**PROBLEM REQUIREMENTS:**
Turn every row below into a numbered list, leaving out the blank lines.

Text and item location entries:
START

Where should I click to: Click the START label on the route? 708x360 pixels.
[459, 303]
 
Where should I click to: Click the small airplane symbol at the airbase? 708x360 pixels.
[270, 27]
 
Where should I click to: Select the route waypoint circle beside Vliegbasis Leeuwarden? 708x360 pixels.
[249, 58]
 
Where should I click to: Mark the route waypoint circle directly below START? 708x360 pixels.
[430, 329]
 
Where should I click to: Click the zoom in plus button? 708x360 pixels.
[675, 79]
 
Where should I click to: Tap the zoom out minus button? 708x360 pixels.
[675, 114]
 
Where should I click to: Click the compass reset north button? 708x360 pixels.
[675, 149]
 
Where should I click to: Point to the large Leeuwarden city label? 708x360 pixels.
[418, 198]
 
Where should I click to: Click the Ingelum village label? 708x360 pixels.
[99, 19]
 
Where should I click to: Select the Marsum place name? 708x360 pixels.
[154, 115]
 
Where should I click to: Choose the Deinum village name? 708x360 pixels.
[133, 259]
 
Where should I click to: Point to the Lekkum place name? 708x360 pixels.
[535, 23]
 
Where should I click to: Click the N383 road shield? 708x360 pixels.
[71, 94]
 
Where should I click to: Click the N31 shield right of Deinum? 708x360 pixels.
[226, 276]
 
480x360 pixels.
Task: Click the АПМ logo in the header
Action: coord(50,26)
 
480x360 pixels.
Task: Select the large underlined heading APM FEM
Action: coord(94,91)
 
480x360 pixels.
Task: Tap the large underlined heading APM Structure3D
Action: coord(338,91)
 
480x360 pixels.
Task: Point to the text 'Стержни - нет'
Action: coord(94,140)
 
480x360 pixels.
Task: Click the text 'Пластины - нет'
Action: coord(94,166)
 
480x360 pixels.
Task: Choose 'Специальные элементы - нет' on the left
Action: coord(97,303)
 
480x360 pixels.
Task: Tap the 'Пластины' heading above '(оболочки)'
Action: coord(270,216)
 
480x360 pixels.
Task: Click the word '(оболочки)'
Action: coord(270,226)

END

**WRITTEN ANSWER:**
1. Where should I click to: Click the START label on the route? 708x360 pixels.
2. [459, 303]
3. Where should I click to: Click the small airplane symbol at the airbase? 708x360 pixels.
4. [270, 27]
5. Where should I click to: Select the route waypoint circle beside Vliegbasis Leeuwarden? 708x360 pixels.
6. [249, 58]
7. Where should I click to: Mark the route waypoint circle directly below START? 708x360 pixels.
8. [430, 329]
9. Where should I click to: Click the zoom in plus button? 708x360 pixels.
10. [675, 79]
11. Where should I click to: Tap the zoom out minus button? 708x360 pixels.
12. [675, 114]
13. Where should I click to: Click the compass reset north button? 708x360 pixels.
14. [675, 149]
15. Where should I click to: Point to the large Leeuwarden city label? 708x360 pixels.
16. [418, 198]
17. Where should I click to: Click the Ingelum village label? 708x360 pixels.
18. [99, 19]
19. Where should I click to: Select the Marsum place name? 708x360 pixels.
20. [154, 115]
21. Where should I click to: Choose the Deinum village name? 708x360 pixels.
22. [133, 259]
23. Where should I click to: Point to the Lekkum place name? 708x360 pixels.
24. [535, 23]
25. Where should I click to: Click the N383 road shield? 708x360 pixels.
26. [71, 94]
27. Where should I click to: Click the N31 shield right of Deinum? 708x360 pixels.
28. [226, 276]
29. 480x360 pixels.
30. Task: Click the АПМ logo in the header
31. Action: coord(50,26)
32. 480x360 pixels.
33. Task: Select the large underlined heading APM FEM
34. Action: coord(94,91)
35. 480x360 pixels.
36. Task: Tap the large underlined heading APM Structure3D
37. Action: coord(338,91)
38. 480x360 pixels.
39. Task: Point to the text 'Стержни - нет'
40. Action: coord(94,140)
41. 480x360 pixels.
42. Task: Click the text 'Пластины - нет'
43. Action: coord(94,166)
44. 480x360 pixels.
45. Task: Choose 'Специальные элементы - нет' on the left
46. Action: coord(97,303)
47. 480x360 pixels.
48. Task: Tap the 'Пластины' heading above '(оболочки)'
49. Action: coord(270,216)
50. 480x360 pixels.
51. Task: Click the word '(оболочки)'
52. Action: coord(270,226)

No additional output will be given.